***** Excerpt provided

A sample of 1.0 mol He (assume ideal) with a Cv = 3/2 R, initially at 298K and 10L is expanded, with the surroundings maintained at 298K, to a final volume of 20L, in two ways:
n=1mol, Cv= 12.471 JK, Tinitial = 298K, Vinitial = 10L, Vfinal = 20L
Tsurr = constant = 298K (therefore the Tsystem should be constant yes ??? )
(a.) Isothermally and reversibly
(b.) Isothermally against a constant external pressure of 0.50atm
calculate Delta S, Delta H, Delta T, Delta A and Delta G for each path.
ok, so i found it fairly easy to answer part a, and am confident with my answer:
(a.)isothermally and reversibly
wrev=-nRT ln(Vfinal/Vinitial) = -1717.322 J
* for an isothermal process either reversible or irreversible the internal energy change, Delta U, is equal to zero (dU=0)
therefore:
q = -w = 1717.332 J
Delta S = qrev / T = 5.763 J/K
If: PiVi = PfVf = nRT
then: Delta(pV) = 0
Delta H = Delta U + Delta(pV) = 0 + 0 = 0
Delta T = 0 (isothermal)
Delta G = Delta H -T Delta S = 1717.3144 J ( which is = q ???)
Delta A = Wrev = -1717.322 J
my working for (b.) is as follows, I get stuck at Delta T.
(b.)Isothermally against Pext = 0.50atm
(Isothermally and Irreversibly then isnt it ???)

**********
***** Available data

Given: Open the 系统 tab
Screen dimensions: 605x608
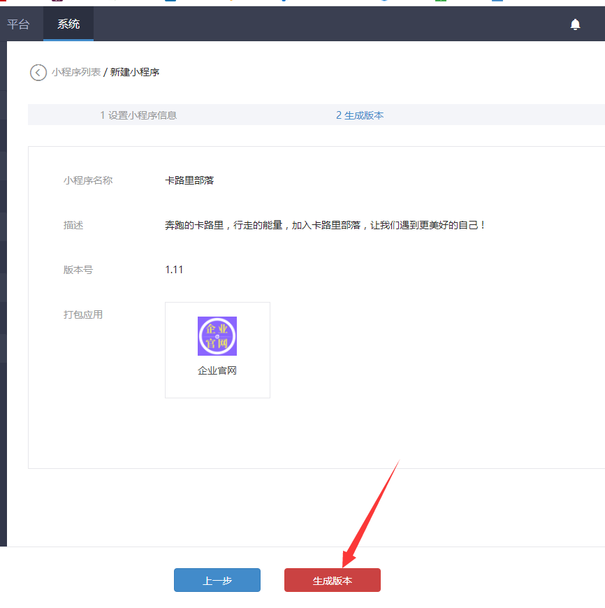Looking at the screenshot, I should 68,24.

**********

(What this exercise asks):
1 - Rewrite the stretch of the helium expansion post from "(a.) Isothermally and" through "T = 0 (isothermal)", changing "internal energy" to "thermodynamic energy".
2 - In the helium expansion post, what constant external pressure does path (b) expand against?
Rely only on the helium expansion post.

(Task solutions):
1 -
(a.) Isothermally and reversibly
(b.) Isothermally against a constant external pressure of 0.50atm
calculate Delta S, Delta H, Delta T, Delta A and Delta G for each path.
ok, so i found it fairly easy to answer part a, and am confident with my answer:
(a.)isothermally and reversibly
wrev=-nRT ln(Vfinal/Vinitial) = -1717.322 J
* for an isothermal process either reversible or irreversible the thermodynamic energy change, Delta U, is equal to zero (dU=0)
therefore:
q = -w = 1717.332 J
Delta S = qrev / T = 5.763 J/K
If: PiVi = PfVf = nRT
then: Delta(pV) = 0
Delta H = Delta U + Delta(pV) = 0 + 0 = 0
Delta T = 0 (isothermal)

2 - 0.50 atm